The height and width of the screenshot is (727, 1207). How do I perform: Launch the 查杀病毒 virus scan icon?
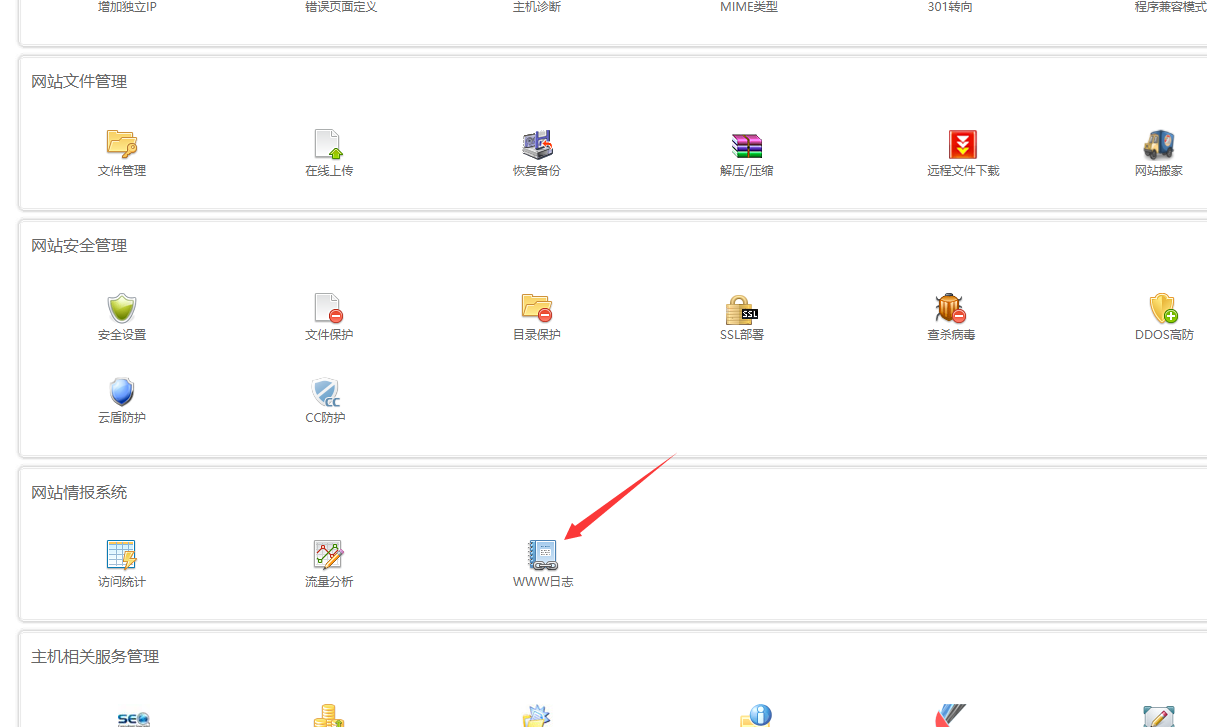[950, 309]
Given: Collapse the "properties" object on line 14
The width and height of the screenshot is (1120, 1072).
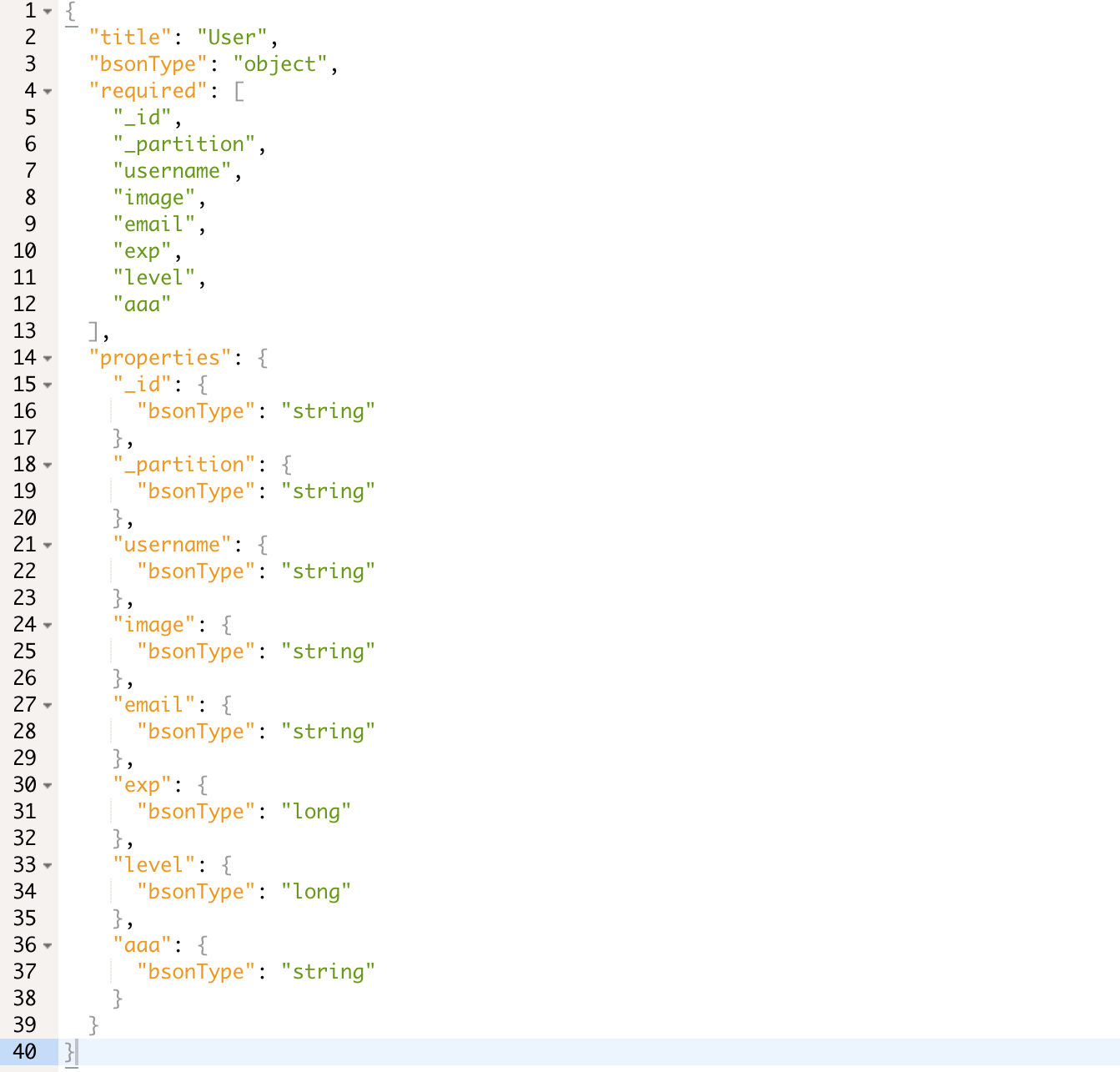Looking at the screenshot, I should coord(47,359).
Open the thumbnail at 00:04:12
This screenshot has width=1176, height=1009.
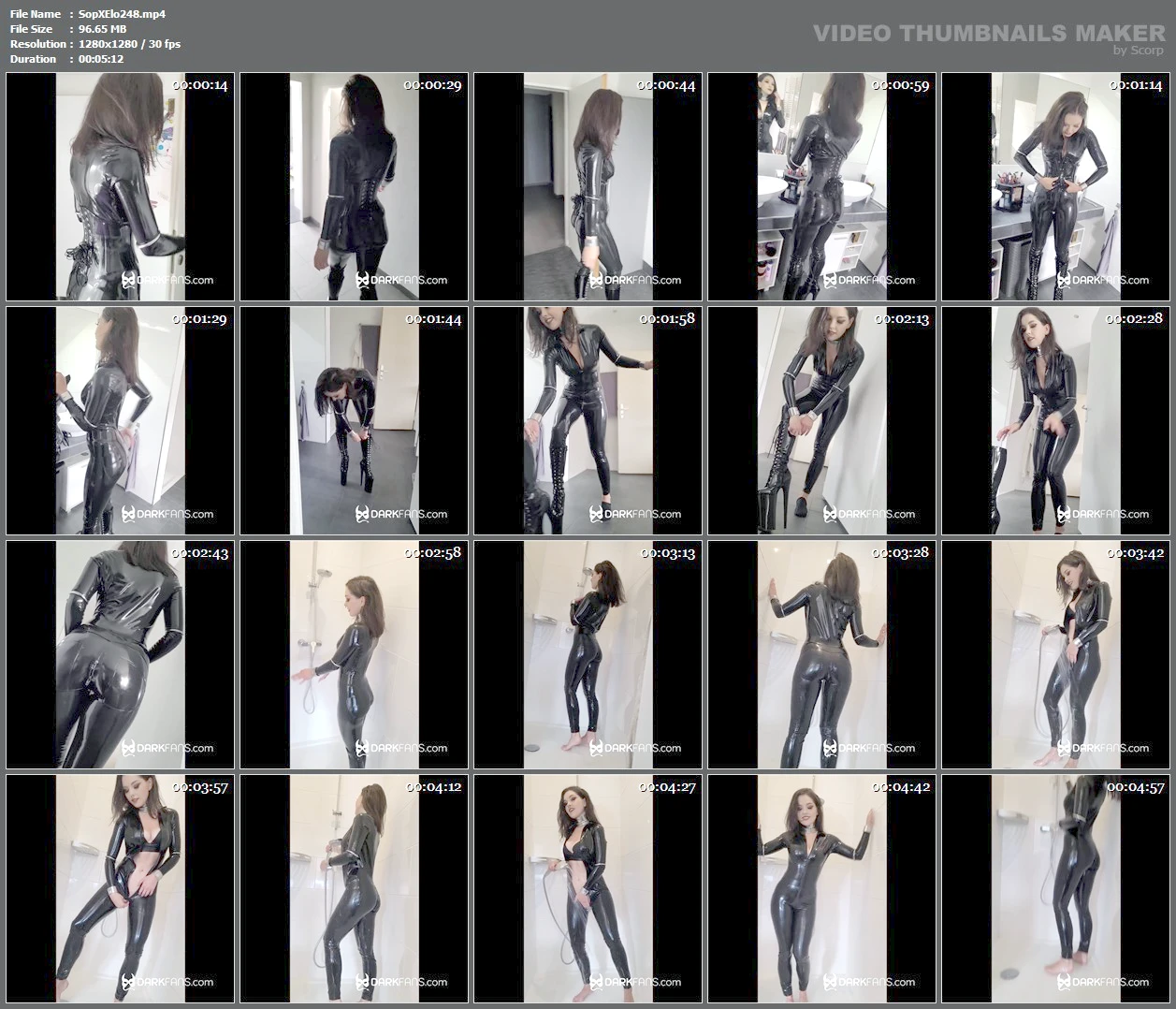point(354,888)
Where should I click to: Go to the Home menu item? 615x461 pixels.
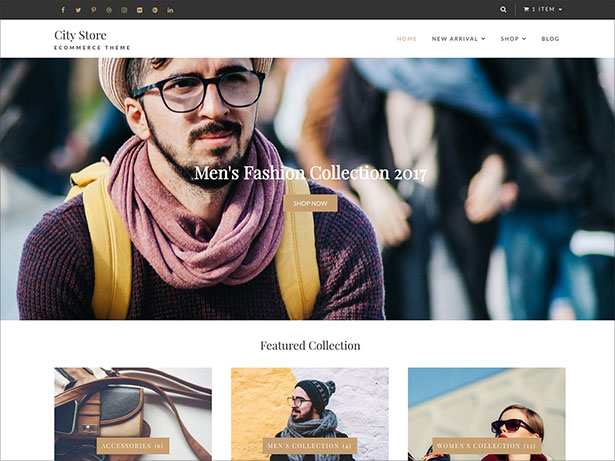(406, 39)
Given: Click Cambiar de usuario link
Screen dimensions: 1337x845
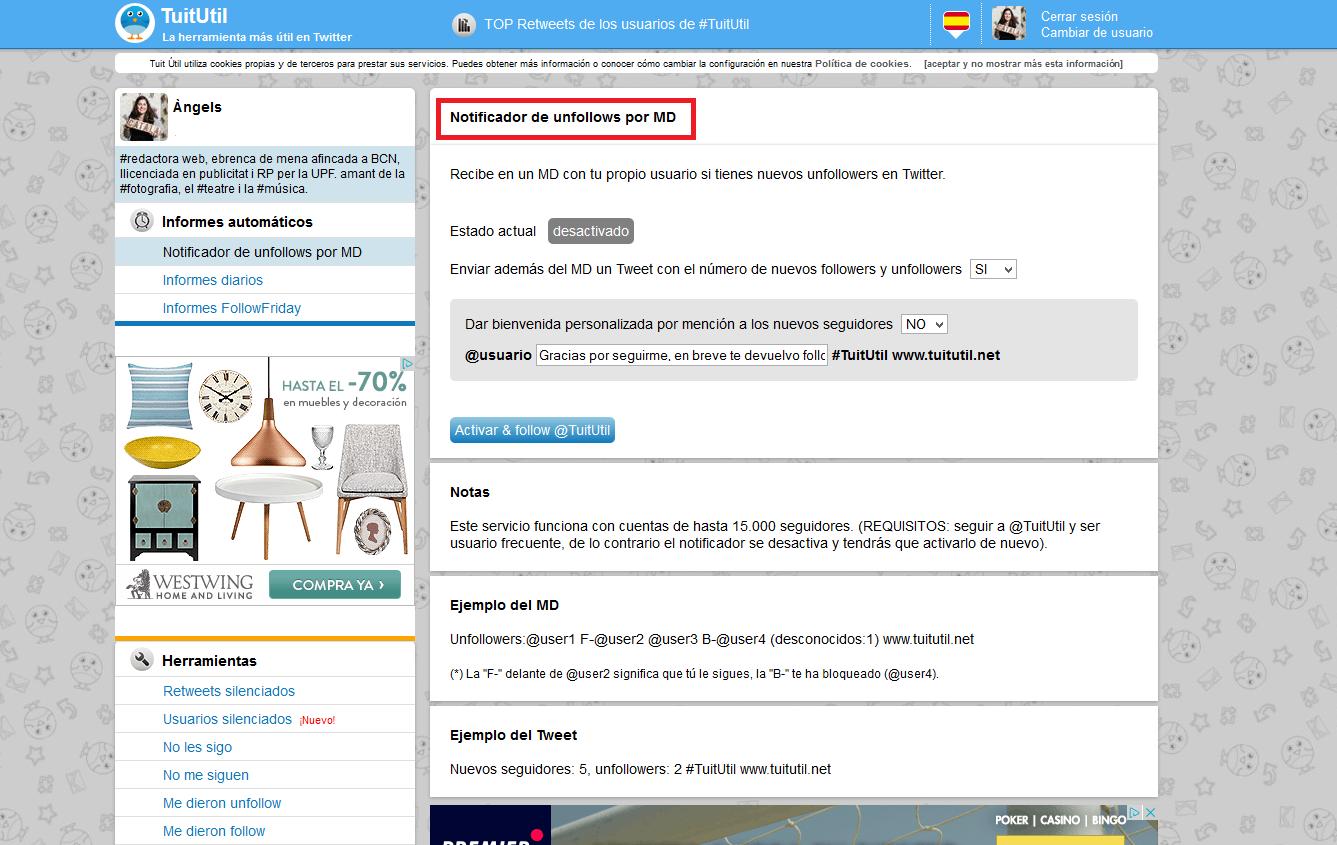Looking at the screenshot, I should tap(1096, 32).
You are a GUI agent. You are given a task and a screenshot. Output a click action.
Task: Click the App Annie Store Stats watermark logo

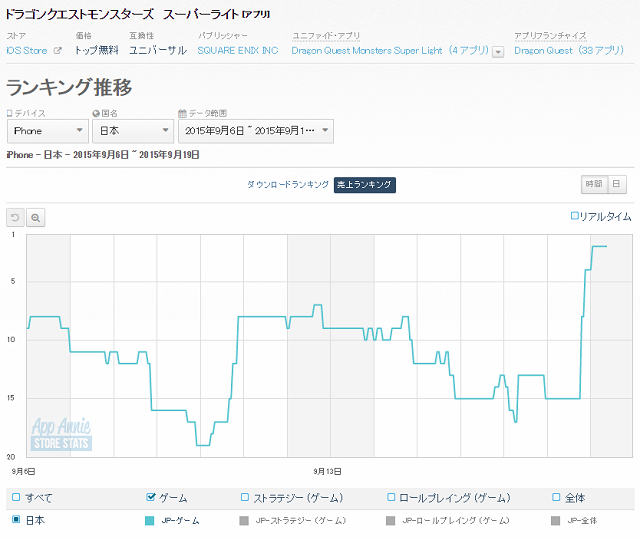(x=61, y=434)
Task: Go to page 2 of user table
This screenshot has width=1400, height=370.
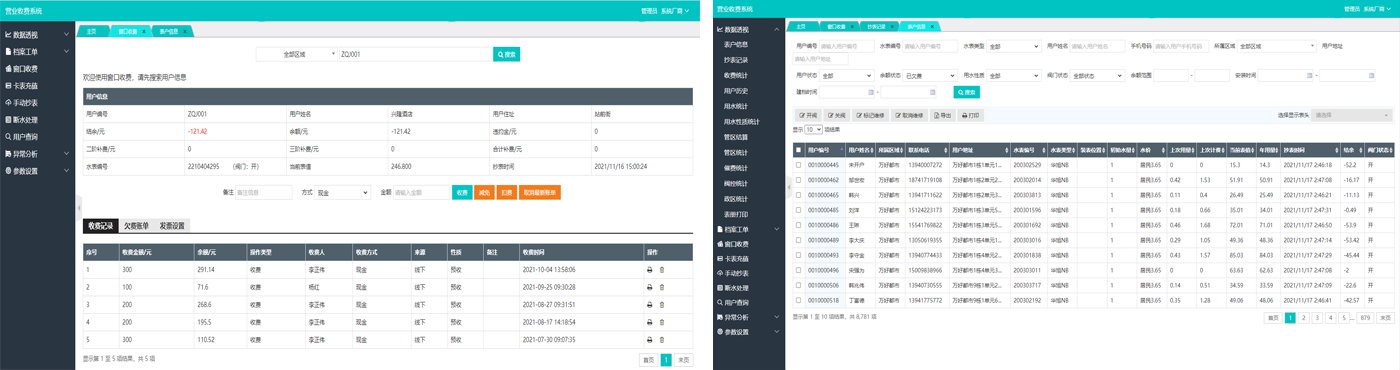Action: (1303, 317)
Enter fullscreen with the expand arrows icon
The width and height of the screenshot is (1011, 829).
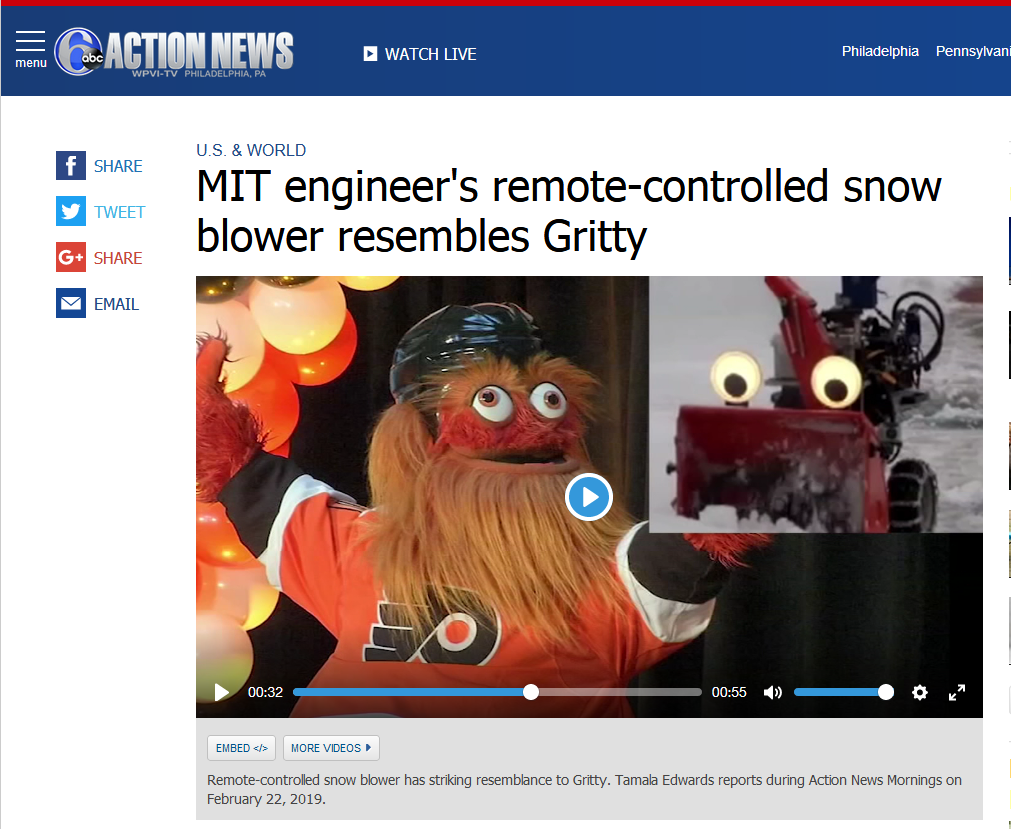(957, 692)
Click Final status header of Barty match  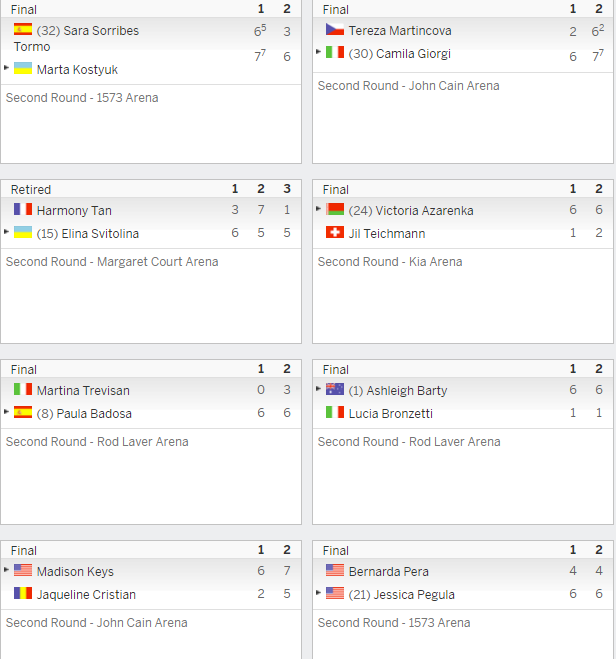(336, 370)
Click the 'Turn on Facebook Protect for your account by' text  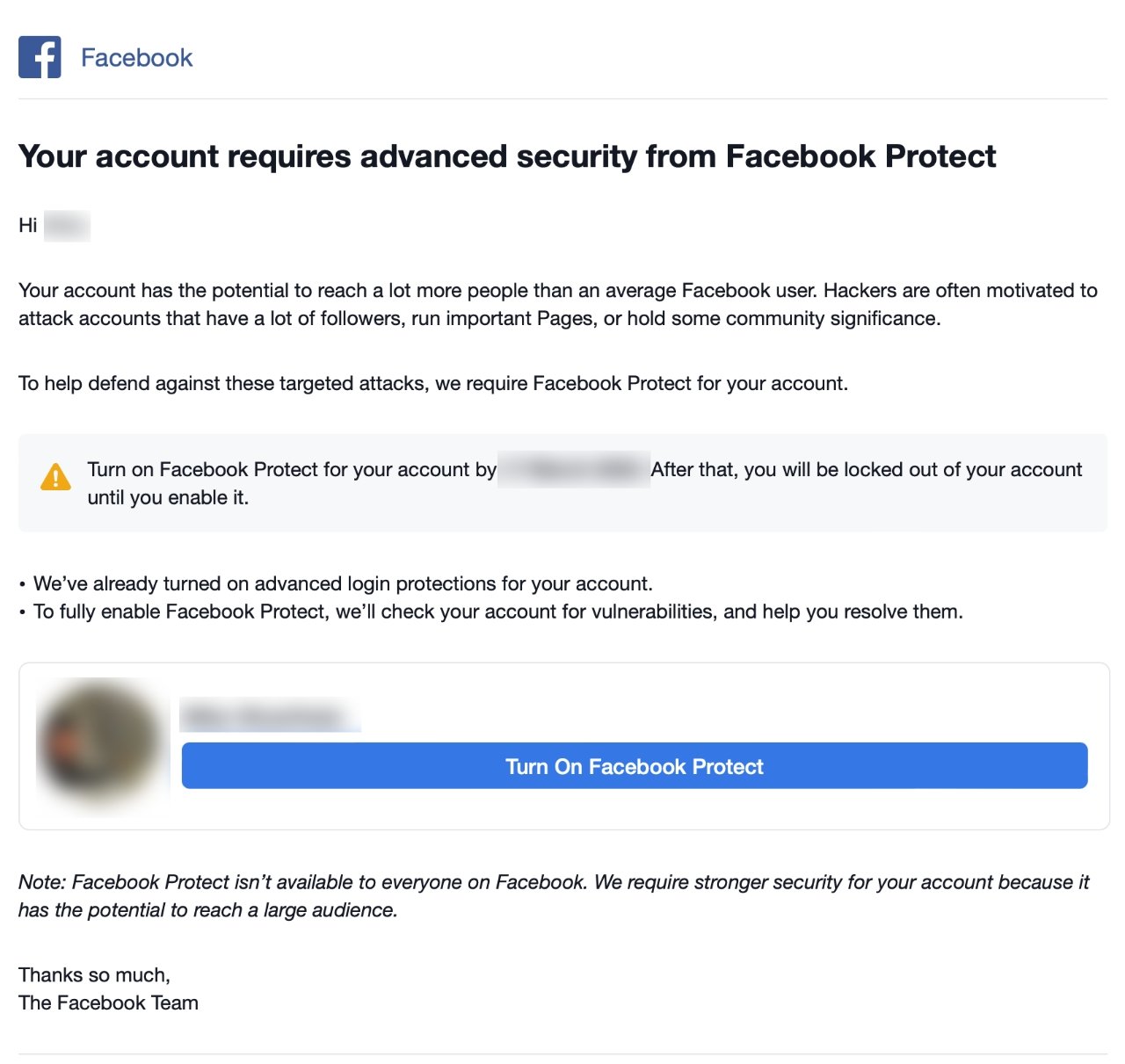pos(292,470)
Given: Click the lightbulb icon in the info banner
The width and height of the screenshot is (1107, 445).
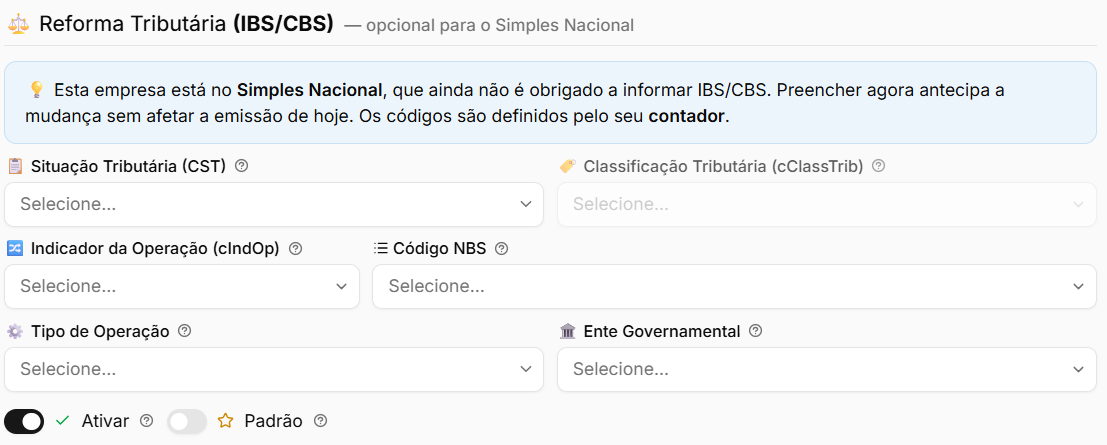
•••
● **What is being asked**
Please output the listing above exactly from its first line through the line with "Given: Collapse the", both included, and nothing beyond that line. Omit pictures.

● **Worked solution**
The height and width of the screenshot is (727, 1207). How do I perform: Launch the 查杀病毒 virus scan icon?
[950, 309]
Given: Collapse the "properties" object on line 14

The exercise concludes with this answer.